Extract provided:
↓
Thursday, 15 November 2012

First Love


My First Love

My wife and I raced out of Philadelphia as if fleeing a pestilence, only to run into dense shore-bound traffic. We were headed to the coast, a four-day weekend in Stone Harbour, New Jersey. with a stop in Atlantic City.

I have never traveled this route without being flung back to the summers that I spent in Atlantic City during college in the early 70s. There are photos from those years, but I don't need them to prompt trips back in time. The familiar geography alone does the trick.

An hour after leaving Philadelphia, we stood on an avenue in the fading light of the June evening. We stopped there to see what had become of the house where I had spent my college summers, working as a waiter in a restaurant  in the next shore town south. It was a white wood-frame house of three creaking storeys, with a black wrought-iron fire escape attached to its side like an afterthought. I had lived on the second floor.

The house was gone, as were others that had line the street. "It's as though it vanished," I said. I gazed upon the profound emptiness in front of me and the ghosts of my past that drifted across it. I pictured myself sitting on the porch leisurely reading novels, lazing on the beach under clear skies, and sprinting to work on my bicycle for the sheer pleasure of feeling the  power of my own youthful body.

Then my first love, Jayne, came to mind.

"What are you thinking about?" my wife asked.

"Nothing much. Just those times when I lived here."

I first saw Jayne on an early July morning. I had just begun to clean the front  windows of the restaurant, when a girl approached the entrance. I watched her walk through the door. she smiled as our eyes met, and I found myself stammering a hello.

"I'm the new waiter," I said, feeling heat in my face. 

"I'm the waitress who's been here too long."

"But it's only a week into the season."

"Exactly." Jayne laughed and went to prepare for the tasks ahead.

Throughout the day I wanted to stop amid the rush of customers to talk to her. Whenever I saw her, my gaze lingered, sometimes into a stare that would have embarrassed me had anyone noticed. In the following days, we began to chat during the mid afternoon lull. At first self-conscious and tongue-tied , I was soon talking with a scarcely controllable passion that I had never known before.

Before long we met on the beach. That afternoon I lay on a blanket with her in a state of near delirium, my breath shortened by her smooth skin glistening in the sun.

On subsequent days we strolled along the beach or sat in the apartment house listening to songs of longing and loss that seemed to speak to directly to us. I can no longer remember our conversations, but they were never as important as her mere presence.
↑
Work request A: From the listing below, reproduce these lines verbatim: start at the line that contains "has height=658, width=610." and stop after the line that contains "winking-face-emoji is located".

[Records from a collection]
↓
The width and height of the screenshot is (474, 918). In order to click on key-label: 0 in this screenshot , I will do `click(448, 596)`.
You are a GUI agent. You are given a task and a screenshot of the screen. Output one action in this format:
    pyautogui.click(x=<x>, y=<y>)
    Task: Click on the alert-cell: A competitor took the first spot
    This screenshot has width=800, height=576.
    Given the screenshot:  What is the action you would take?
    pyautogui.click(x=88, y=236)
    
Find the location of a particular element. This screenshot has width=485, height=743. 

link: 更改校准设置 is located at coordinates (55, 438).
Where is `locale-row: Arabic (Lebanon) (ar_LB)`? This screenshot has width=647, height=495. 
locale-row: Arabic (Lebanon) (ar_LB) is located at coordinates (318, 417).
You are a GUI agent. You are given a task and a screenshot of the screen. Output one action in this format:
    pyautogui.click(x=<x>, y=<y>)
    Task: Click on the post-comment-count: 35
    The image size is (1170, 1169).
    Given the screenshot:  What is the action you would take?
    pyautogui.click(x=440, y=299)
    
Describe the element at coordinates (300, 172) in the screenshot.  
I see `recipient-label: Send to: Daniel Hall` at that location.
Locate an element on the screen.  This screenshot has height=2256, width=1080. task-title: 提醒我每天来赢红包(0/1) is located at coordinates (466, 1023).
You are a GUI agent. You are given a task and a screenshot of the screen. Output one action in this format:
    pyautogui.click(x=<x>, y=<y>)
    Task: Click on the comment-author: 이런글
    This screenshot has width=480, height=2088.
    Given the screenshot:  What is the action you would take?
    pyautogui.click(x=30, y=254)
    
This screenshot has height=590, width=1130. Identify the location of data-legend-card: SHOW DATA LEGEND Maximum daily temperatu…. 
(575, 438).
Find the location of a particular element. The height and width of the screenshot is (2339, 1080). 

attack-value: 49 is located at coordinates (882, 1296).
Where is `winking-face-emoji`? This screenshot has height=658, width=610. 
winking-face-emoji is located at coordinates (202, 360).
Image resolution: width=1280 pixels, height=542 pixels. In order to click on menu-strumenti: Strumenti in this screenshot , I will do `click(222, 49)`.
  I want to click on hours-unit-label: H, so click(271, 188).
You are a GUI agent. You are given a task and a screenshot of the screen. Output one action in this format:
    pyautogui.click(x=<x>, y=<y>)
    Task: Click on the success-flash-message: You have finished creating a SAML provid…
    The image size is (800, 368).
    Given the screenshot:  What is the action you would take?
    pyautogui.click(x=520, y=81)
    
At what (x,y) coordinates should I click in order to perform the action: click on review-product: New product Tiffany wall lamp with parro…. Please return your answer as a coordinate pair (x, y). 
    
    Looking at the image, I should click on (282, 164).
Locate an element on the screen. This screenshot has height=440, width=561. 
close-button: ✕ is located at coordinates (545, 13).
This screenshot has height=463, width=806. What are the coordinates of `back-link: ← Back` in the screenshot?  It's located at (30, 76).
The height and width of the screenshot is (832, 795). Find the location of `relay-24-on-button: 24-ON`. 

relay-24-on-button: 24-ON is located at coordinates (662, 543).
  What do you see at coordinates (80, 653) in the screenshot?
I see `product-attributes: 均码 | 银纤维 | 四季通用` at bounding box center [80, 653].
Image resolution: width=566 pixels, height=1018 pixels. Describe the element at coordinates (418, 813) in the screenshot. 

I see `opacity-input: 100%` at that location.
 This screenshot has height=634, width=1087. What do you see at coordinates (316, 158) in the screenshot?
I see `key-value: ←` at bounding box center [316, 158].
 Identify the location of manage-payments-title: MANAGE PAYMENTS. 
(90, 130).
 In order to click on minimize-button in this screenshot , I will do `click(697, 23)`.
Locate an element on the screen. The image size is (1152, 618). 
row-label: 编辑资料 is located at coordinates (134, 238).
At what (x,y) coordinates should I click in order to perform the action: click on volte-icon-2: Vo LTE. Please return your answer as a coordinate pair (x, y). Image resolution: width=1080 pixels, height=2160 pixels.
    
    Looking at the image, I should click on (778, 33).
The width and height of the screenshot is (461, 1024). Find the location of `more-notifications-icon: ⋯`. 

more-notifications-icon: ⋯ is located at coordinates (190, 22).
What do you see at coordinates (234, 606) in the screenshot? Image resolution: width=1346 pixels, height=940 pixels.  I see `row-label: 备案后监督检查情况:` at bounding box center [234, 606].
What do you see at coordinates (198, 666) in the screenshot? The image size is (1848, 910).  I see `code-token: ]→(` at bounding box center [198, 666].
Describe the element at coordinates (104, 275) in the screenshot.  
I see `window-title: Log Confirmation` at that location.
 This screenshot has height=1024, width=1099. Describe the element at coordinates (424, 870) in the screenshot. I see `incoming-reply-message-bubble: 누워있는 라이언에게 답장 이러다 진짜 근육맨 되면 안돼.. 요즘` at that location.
↑
Work request B: For each statement, say yes or no according to the essay about first love, and quote the words from the essay that decide it. (i) The narrator had lived on the second floor of the house. (ii) The house was still standing when the narrator and his wife stopped to see it. (iii) The narrator first saw Jayne on an early July morning.

Response box A:
Where is `winking-face-emoji`? This screenshot has height=658, width=610. 
winking-face-emoji is located at coordinates (202, 360).

Response box B:
(i) Yes: "I had lived on the second floor."
(ii) No: "The house was gone"
(iii) Yes: "I first saw Jayne on an early July morning."